Interest rates are softening. The Reserve Bank of India Governor Raghuram Rajan in his credit policy in early April reduced repo rates by 25 basis points to 6.5 per cent. Rajan hinted at further rate cuts should monsoon be good this year.
Bankers too are seeing interest rates softening going forward. “Interest rates should soften during the year. It is towards the softening side,” ICICI CEO and MD, Chanda Kochchar said on Friday while releasing the bank’s Q4 2016 results.
Falling interest rate would have a definite impact your debt portfolio. Fixed deposits and other small savings will earn lower interest rates. In fact, recently the government cut small saving rates significantly. In such a scenario, debt mutual funds might emerge as a good investment option.
Vidya Bala, Head Mutual Fund Research, FundsIndia.com, told FeMoney that debt funds would emerge as a preferred fixed-income investment.
“There is little choice but to diversify your fixed income portfolio into debt funds. The current rate cut provides opportunity for a medium-term rally in the bond market with yields easing up at the long end of the curve (long tenure bonds to rally),” Bala said.
She pointed out that moving to a lower interest rate regime over the next few years, your fixed income portfolio would get impacted on a few counts. Firstly, you will face reinvestment risk (significantly lower rates) on all your fixed deposits maturing and coming up for reinvestment, and also for any fresh investment you may plan.

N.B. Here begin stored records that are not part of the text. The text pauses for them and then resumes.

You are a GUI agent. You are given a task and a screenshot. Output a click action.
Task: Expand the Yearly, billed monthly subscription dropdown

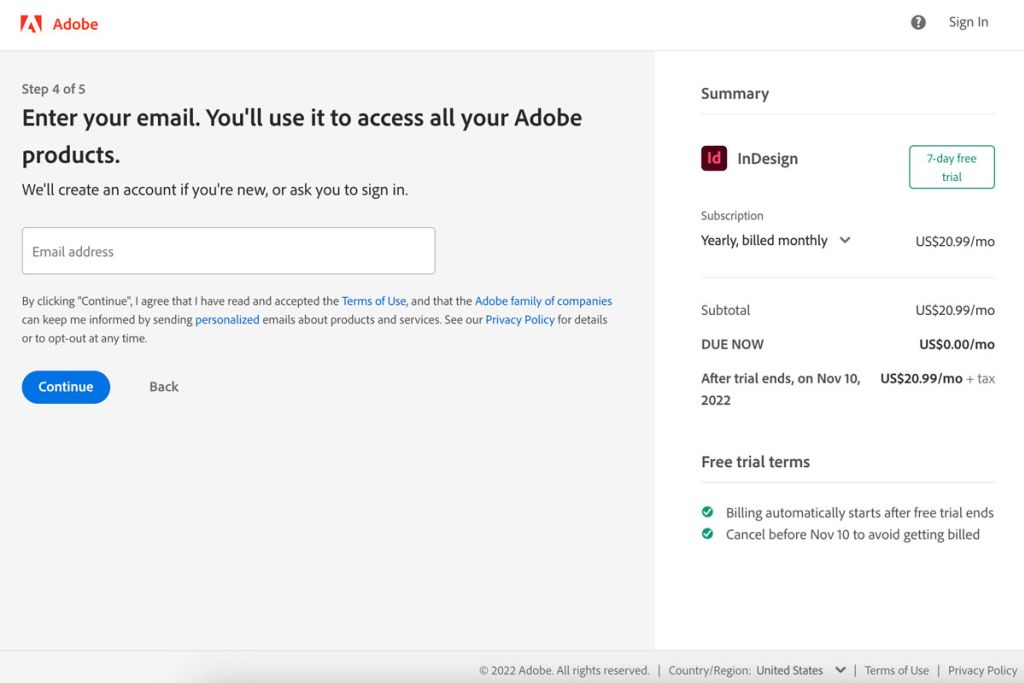coord(776,240)
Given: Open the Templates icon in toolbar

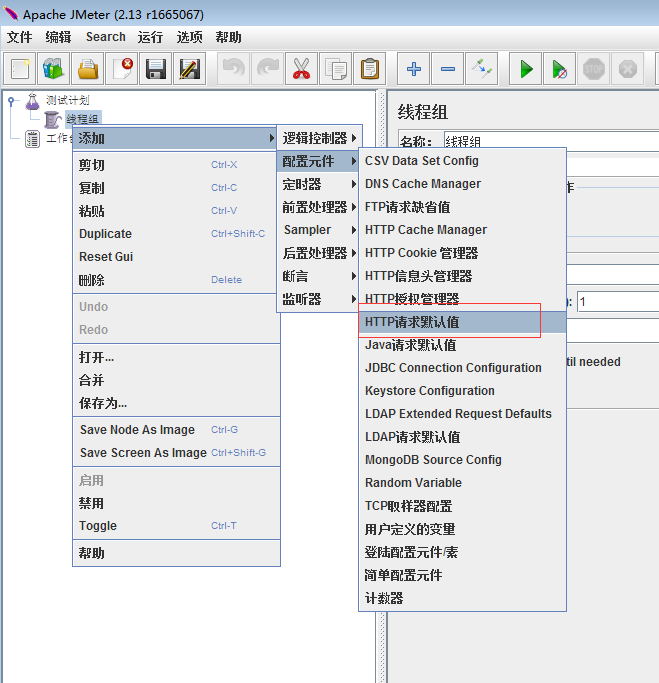Looking at the screenshot, I should click(53, 69).
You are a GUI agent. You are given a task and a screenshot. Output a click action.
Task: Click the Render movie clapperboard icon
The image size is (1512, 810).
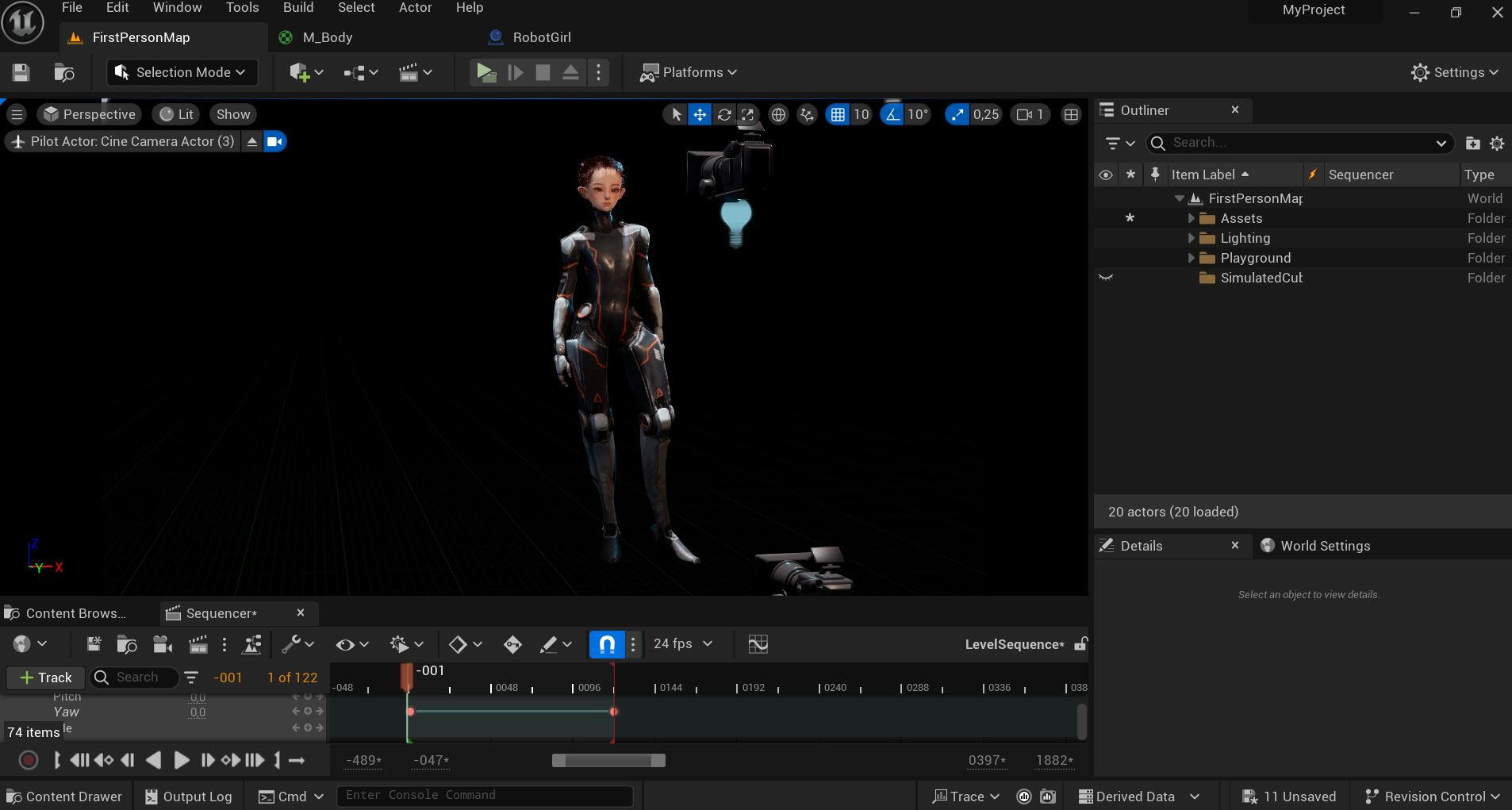198,644
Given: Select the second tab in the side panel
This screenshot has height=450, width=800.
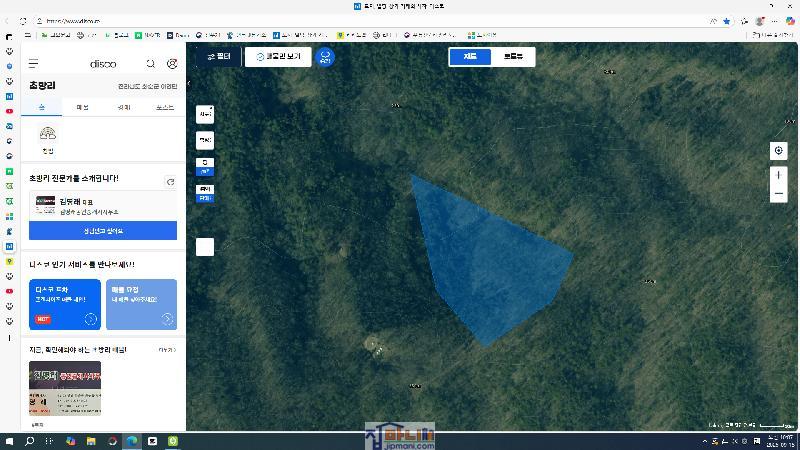Looking at the screenshot, I should pyautogui.click(x=83, y=106).
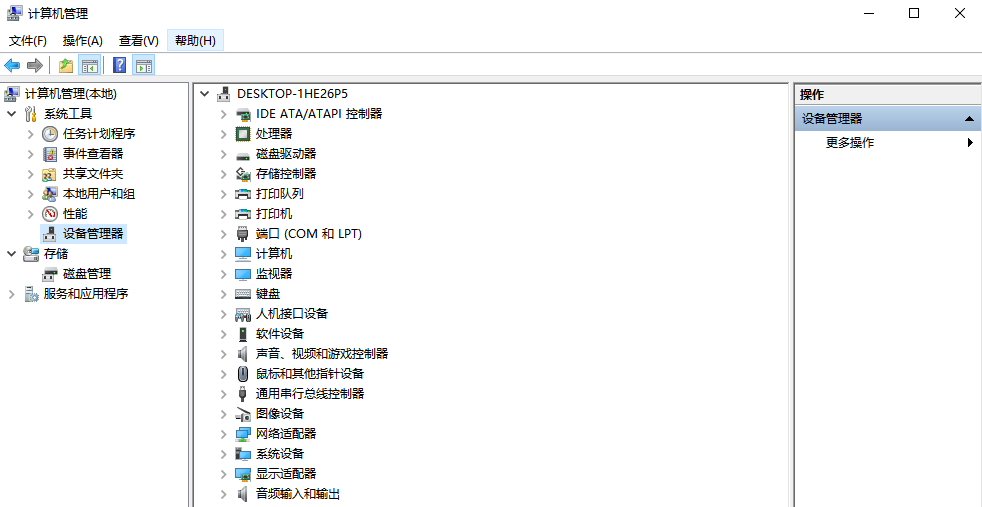
Task: Click the 任务计划程序 clock icon
Action: (x=50, y=134)
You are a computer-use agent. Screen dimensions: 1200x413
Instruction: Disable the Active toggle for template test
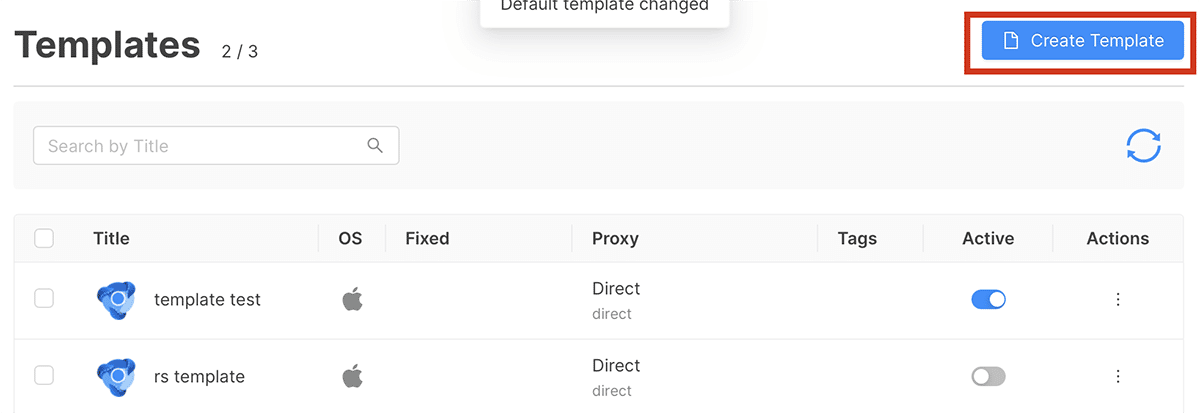988,299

Secondly, slashing of rates of small savings schemes across board, including public provident fund (PPF) and the quarterly reset of these rates, your returns from small savings schemes would head southward. That means progressively you might get lower interest on your PPF and any fresh investment in any of the small savings would also lock you into lower rates.
Among bond funds, Bala recommends Birla Sun Life Dynamic Bond fund to play the easing interest rate scenario, if the investment time-frame is not less than 2-3 years. “Its track record of consistently beating fixed deposit rates means you will have superior returns across rate cycles. The fund currently has close to 85 per cent of its portfolio in long-term gilts that will see a rally with easing rates,” she points out.
For investors looking for sustained opportunities over the long term (rather than interest rate cut opportunity), Bala suggests considering adding an income accrual fund such as HDFC Medium Term Opportunities. “This will ensure more sustained returns over different rate cycles as the fund does not take active duration call and instead invests in quality corporate bonds,” she says.
Manoj Nagpal, CEO, Outlook Asia Capital, says “Falling interest rates provide an impetus to duration-oriented debt funds and on the other hand lower the coupon yield in accrual oriented funds and floating rate funds. Within a falling interest rate regime one can use a twin strategy of shifting the portfolio allocation to duration funds like long-term debt fund and gilt funds and simultaneously locking in part of investments in FMPs (Fixed Maturity Plans) and Tax-Free Bonds. This twin strategy can be helpful to tactically benefit and optimizing returns from debt funds,” nagpal said.
Nagpal says for a conservative investor who does not want to play this cycle himself Dynamic Bond funds can provide the right path. Among funds, he suggests ICICI Prudential Gilt Fund, Kotak Bond Fund and Birla Dynamic Bond Fund in each of the categories that can be considered.
Anil Rego, Founder and CEO, Right Horizons also suggest investing in debt funds. “Investors may opt for debt mutual funds, at least for the next few months, instead of bank or small savings term deposits. If RBI cuts interest rates further, the returns of debt funds will improve till the lower rates are factored into bond prices (there is an inverse relationship between interest rates and bond prices. As interest rates drop, bond prices appreciate).